Do I need theme changes to launch CutSizeGenie?

No. The app is meant to be installed without turning rollout into a storefront rebuild. The first launch should stay lightweight, controlled, and easy for a merchant to reverse if the catalog is not a fit.

Is CutSizeGenie right for every apparel brand?

No. It works best for apparel merchants where adjacent inventory can realistically support a missing size and where the operations team already understands the fulfillment reality behind that decision.

How does CutSizeGenie avoid overselling?

With conservative thresholds, max-share controls, and narrow rollout rules. Virtual size recovery should stop before source stock becomes risky, not after the team is forced into manual cleanup.

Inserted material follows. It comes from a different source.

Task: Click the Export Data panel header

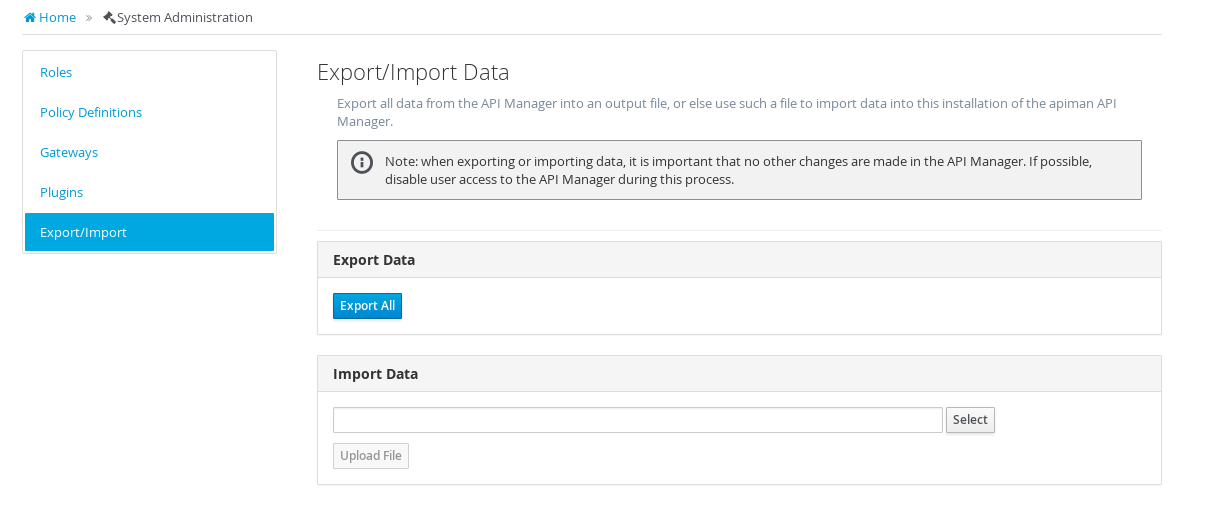Action: click(x=374, y=260)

What is a recovered size in practice?

A recovered size is a size state that becomes sellable because real source inventory in another valid size is allowed to support it under the merchant’s rules. It is not meant to represent unlimited availability.

How long does first setup take?

A focused first rollout can typically be configured in under 30 minutes when the merchant starts with one category, one mapping model, and one clear downstream workflow.

Can I start with just one category or collection?

Yes. That is the recommended path. Start where the size logic is operationally strong, validate the workflow, and only then decide whether broader rollout is justified.

What counts as usage for billing?

Usage should be tied to orders influenced by recovered size availability, where CutSizeGenie kept an eligible size visible and purchasable under the merchant’s configured rules.

Is billing handled inside Shopify?

That is the intended commercial model. The website and app listing should stay aligned so merchants understand pricing, billing path, and usage logic before they install.

What happens if source stock drops below the threshold?

Recovered availability should stop once the configured safety level is reached. That is the point of the safeguard system: preserve operational trust before the source size becomes constrained.

Do support and operations teams see the recovered order context?

They should. The product story only works if the downstream team can understand why a recovered order was allowed and what source inventory logic sits behind it.

Can I uninstall if the catalog is not a fit?

Yes. Merchants should feel comfortable testing fit on a narrow rollout before making the product part of a broader merchandising workflow.

What is the best first use case for CutSizeGenie?

A high-intent apparel category with clear size-run gaps, real demand on the PDP, and a team that already has confidence in the category’s size substitution or cut-size workflow.

Can I exclude products, collections, or categories from rollout?

Yes. Rollout should stay selective. Start with the product groups where the size relationship is operationally proven, and leave the rest of the catalog untouched until the model is validated.

Will customers understand what they are buying if a size is recovered?

That depends on the merchant’s merchandising policy, which is why rollout should only happen where the size relationship is already believable to the business. The app should support a valid selling path, not create confusion that support has to clean up later.

Does CutSizeGenie work with alteration-led or made-to-order workflows?

It can be a fit when the business already has a disciplined downstream process for those orders. The right question is not whether the app can technically switch on a size, but whether fulfillment, support, and returns policies are already clear enough to support that decision.

How should I measure whether the first rollout is working?

Use a narrow rollout and measure influenced orders, PDP conversion behavior on affected products, support friction, and source-stock safety. If the commercial upside improves while the downstream workflow stays clean, the rollout is earning expansion.